Ligues: El porqué de los finales devastadores

Rupturas abruptadas

 

Chico conoce chica, surge la química, se enamoran…y sin pensarlo empiezan. O al menos, uno de los dos cree que empieza ¡una relación! Esto es lo que pasa en la película ‘500 días juntos‘, de Marc Webb.

¿Qué les pasa a los protagonistas? Mientras uno se involucra y proyecta ilusión en que la relación avance, el otro está satisfecho, le gusta, pero se muestra ambivalente…Y de repente: ¡final abrupto! Menos mensajes, menos buenos días, más lío para encontrar momentos para estar juntos…

¿Qué pasó? Demasiada química y poca lengua. Ni el proyectador ni el ambivalente estaban decidiendo lo que pasaba en sus vidas. ¿Dejarse llevar? ¡¡¡Sí!!! ¡Pero con paracaídas! Demasiada pasión, demasiada química nos confunde. Y la apoderada de este proceso eufórico es la dopamina, una sustancia del cerebro responsable del placer y la recompensa. Cuando encontramos a alguien por la vida y surge química, pues genial. La química da para unas citas divertidas y grandes ratos en la cama. Es natural proyectar ilusiones y vivir la química cuando conocemos a alguien, pero a la vez es importante no ignorar ciertas informaciones antes de involucrarnos más. En la peli, él la quería para una relación larga, en cambio para ella eran “amigos”, o mejor dicho, “folloamigos”. ¿Y qué pasó? Debido al deseo que compartían, ni él ni ella hicieron mucho caso a las señales de que “esperaban algo diferente de la relación”. Estaban en una relación adictiva, pasional, sin haber decidido individualmente qué tipo de pareja querían ni qué relación esperaban los dos.

¡Pensemos! ¿Qué nos puede indicar que somos pura dopamina y estamos entrando en una relación sin mucho compromiso? Estamos ansiosos, nos divertimos en el momento de vernos pero después vivimos llenos de incertidumbre: ¿cuándo repetimos? ¡No controlamos el ritmo de la relación! Si aparecen estos signos, ¡Atention, please!
Si alguien nos gusta y queremos avanzar es importante frenarnos y observar el tipo de señales, de si quiere o no comprometerse. También nuestro cuerpo nos da respuestas. Si nos sentimos tranquilos es buena señal. Cada uno tiene su ritmo, no hace falta correr si la relación fluye. Las prisas quizá llegan cuándo no aceptas mirar a las señales. Si te paras y observas igual ves que vais en direcciones distintas.
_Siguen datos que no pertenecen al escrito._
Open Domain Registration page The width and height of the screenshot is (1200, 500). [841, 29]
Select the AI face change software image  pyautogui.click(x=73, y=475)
¿Qué puedes hacer para evitar autoengaños, confusiones o finales abruptos?
1. Pasártelo bien con alguien y comunicar tus sentimientos con sinceridad es algo diferente. Si no te permite hablar, vamos mal. Expresar lo que sientes igual piensas que es de débil. Pues no, mostrarte vulnerable no es debilidad, al contrario, es ser valiente y auténtico.

2. Estás muy pendiente de gustarle. Tú eres tal cual, si no recibes aceptación y señales de que le gustas no hace falta hacer malabarismos. Te vas librándote de problemas. Es importante ver lo que recibes más que lo que ofreces, porque al principio, para gustar, no es difícil dar.

3. No te autoengañes. A estas alturas sabes bien cuando algo funciona o no. No hace falta que tires la toalla en el primer momento. Una zona de ambigüedad es natural mientras nos conocemos. Acepta lo que hay. Si tu prioridad es encontrar pareja, tú a lo tuyo, no pierdas el tiempo forzando a costa de bofetear tu dignidad.

4. Mira quién es una vez delante, no como se muestra en las redes sociales o en sus discursos. Demasiada seducción impide ver los defectos del otro. Es importante verlos para decidir si sabré vivir con ello. Enamorarse de una foto o de un discurso no sale a cuenta.

5. Acepta lo que está pasando ahora. Aun no estás en una relación y no sabes dónde llegareis. Estás ligando y en este momento el ritmo de compromiso de uno y otro puede variar. La ilusión también se vive pero es ilusión por ahora.

6. Sé honesto. En este momento tooodoo el mundo se hace muchas películas. No conocemos al otro y solo interpretamos desde nuestro diccionario. Si te sientes confundida, pregunta. No conoces nada o poco del otro. Es él quien tiene que informarte. Así será más fácil confiar en el otro, valorar la realidad y saber si apostar o no.

Que alguien te guste no significa que él o ella tenga la obligación de estar contigo.

. Todo es crecer, aprender y saber buscar tu felicidad.